Working together: coordinating the relief effort

In this photo provided by the United Nations, an aerial view of the flooding in the province of Punjab, near the city of Multan in Pakistan.
Floods have devastated entire townsImage: AP

Chohan said the role of these user generated platforms is to fill the gap left by the cumbersome aid industry.

"Right now we are seeing a lot of anger from the people towards government and aid agencies," he sad. "Aid is not getting through."

However, not everyone in the aid business agrees that user-generated content collated by sites like PakReport is as valuable to the relief effort as the site's developers claim it is.

"It's not just about having a computerized way of gathering data after a disaster," Marcal Izard, a spokesperson from the International Red Cross on the Haitian deployment, told Deutsche Welle. "That data can be useful, yes, but you still need people, experts with knowledge on how to react and what to do with that data."
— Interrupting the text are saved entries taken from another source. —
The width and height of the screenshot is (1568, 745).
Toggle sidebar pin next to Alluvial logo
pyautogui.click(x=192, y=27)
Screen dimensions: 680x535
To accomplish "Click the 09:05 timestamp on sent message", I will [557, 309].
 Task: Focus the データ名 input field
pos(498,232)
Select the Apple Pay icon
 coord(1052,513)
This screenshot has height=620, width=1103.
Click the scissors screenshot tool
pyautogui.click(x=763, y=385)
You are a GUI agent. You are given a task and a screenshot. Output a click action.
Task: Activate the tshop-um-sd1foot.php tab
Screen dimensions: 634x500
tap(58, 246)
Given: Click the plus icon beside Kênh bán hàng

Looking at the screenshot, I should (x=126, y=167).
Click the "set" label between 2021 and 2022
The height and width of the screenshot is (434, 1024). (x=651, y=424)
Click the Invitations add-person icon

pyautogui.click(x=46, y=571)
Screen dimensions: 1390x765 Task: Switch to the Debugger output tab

Izard added that relief work requires verification and expertise.

"We can operate just as quickly as Ushahidi in getting information on the ground," he said. "We had over 60 staff in Haiti, people who had lived there for five to 10 years - but we also have the advantage of quality control over that information."

Izard said it is not always advantageous to put information about disaster and conflict areas online for the world to see.

"For instance, the ICRC does a lot of work in war zones," he said. "There are military concerns for not mapping those areas and putting it on the Web. We could get people pretending to be humanitarians when in fact they are trying to influence where aid is being distributed."

The future of humanitarian aid relief?

Pakistani flood victims jostle to get relief food distributed by volunteers in Shekarpur, Pakistan. Angry flood survivors in Pakistan blocked a highway to protest slow delivery of aid and heavy rain lashed makeshift housing Monday as a forecast of more flooding increased the urgency of the massive international relief effort.
Pakistani flood victims claim that delivery of aid is too slow in many regionsImage: AP

The Ushahidi open-source platform, which was developed during the civil war in Kenya in 2008, could be useful in the future if it is used to obtain feedback from people who have received aid but are in geographically remote or politically inaccessible places, Izard said.

"For example, if we went to Somalia to deliver rice for their crops it would be good to see how useful that aid was to the people," he said. "Did it grow in the rainy season, or did it fail. Do they need more?"

However, PakReport's Chohan said he thinks open-source data systems will revolutionize the way aid is provided by organizations like the UN in the future.

"Even if we only reach one percent or five percent of the people who need help in Pakistan, there are 18 million of them so it is still a huge number," he said.